---------- The data ----------

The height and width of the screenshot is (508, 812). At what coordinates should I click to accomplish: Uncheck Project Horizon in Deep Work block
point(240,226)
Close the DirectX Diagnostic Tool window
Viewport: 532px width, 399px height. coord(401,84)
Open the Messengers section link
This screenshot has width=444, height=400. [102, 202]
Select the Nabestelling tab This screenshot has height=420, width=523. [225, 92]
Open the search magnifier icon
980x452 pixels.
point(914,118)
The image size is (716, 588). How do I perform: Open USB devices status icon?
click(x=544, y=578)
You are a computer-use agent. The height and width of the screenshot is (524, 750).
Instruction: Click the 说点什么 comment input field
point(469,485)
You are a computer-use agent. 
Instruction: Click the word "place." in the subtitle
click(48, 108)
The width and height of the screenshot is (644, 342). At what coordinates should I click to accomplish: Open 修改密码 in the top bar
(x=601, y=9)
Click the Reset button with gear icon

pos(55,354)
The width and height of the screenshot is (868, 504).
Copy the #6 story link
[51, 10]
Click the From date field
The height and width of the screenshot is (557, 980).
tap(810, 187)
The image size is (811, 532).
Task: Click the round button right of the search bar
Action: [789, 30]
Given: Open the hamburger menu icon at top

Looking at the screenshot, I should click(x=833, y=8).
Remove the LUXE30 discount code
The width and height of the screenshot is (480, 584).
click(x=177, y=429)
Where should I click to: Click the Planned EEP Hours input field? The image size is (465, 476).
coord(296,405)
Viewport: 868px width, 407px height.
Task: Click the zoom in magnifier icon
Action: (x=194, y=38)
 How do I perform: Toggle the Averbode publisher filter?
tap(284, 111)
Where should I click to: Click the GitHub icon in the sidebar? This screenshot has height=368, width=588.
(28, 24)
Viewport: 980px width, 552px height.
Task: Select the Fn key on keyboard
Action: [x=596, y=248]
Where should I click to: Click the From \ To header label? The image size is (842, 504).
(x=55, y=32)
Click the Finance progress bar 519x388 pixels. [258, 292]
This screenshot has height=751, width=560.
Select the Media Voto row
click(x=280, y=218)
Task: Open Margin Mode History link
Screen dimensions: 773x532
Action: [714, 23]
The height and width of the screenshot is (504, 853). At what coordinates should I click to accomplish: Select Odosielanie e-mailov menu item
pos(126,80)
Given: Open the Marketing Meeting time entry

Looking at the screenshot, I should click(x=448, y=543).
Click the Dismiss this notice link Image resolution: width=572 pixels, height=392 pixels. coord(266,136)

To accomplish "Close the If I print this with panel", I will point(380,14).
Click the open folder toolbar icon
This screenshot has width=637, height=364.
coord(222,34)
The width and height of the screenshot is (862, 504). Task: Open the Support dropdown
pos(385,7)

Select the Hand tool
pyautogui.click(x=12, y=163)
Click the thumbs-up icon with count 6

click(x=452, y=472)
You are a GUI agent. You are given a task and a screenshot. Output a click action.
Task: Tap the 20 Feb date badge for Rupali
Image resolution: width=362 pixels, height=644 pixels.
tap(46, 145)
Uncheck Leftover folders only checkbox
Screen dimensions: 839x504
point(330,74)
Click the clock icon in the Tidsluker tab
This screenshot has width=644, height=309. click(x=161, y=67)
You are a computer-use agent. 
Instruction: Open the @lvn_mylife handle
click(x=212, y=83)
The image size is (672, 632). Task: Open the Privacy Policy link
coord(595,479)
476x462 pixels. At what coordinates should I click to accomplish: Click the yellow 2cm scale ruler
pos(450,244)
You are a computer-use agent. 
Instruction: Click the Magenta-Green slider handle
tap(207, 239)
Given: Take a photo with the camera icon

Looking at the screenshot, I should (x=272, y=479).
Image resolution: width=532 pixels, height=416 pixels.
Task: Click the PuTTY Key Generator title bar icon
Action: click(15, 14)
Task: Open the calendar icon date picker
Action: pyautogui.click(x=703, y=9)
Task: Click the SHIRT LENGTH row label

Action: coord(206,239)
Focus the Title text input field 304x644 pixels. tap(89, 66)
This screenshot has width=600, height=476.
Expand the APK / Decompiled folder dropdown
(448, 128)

----------

Locate the line with "Click the clock icon in the Tidsluker tab" in the entries above; extract it and every line after it, verbatim.

- Problem solution:
Click the clock icon in the Tidsluker tab
This screenshot has width=644, height=309. click(x=161, y=67)
You are a computer-use agent. 
Instruction: Open the @lvn_mylife handle
click(x=212, y=83)
The image size is (672, 632). Task: Open the Privacy Policy link
coord(595,479)
476x462 pixels. At what coordinates should I click to accomplish: Click the yellow 2cm scale ruler
pos(450,244)
You are a computer-use agent. 
Instruction: Click the Magenta-Green slider handle
tap(207, 239)
Given: Take a photo with the camera icon

Looking at the screenshot, I should (x=272, y=479).
Image resolution: width=532 pixels, height=416 pixels.
Task: Click the PuTTY Key Generator title bar icon
Action: click(15, 14)
Task: Open the calendar icon date picker
Action: pyautogui.click(x=703, y=9)
Task: Click the SHIRT LENGTH row label

Action: coord(206,239)
Focus the Title text input field 304x644 pixels. tap(89, 66)
This screenshot has width=600, height=476.
Expand the APK / Decompiled folder dropdown
(448, 128)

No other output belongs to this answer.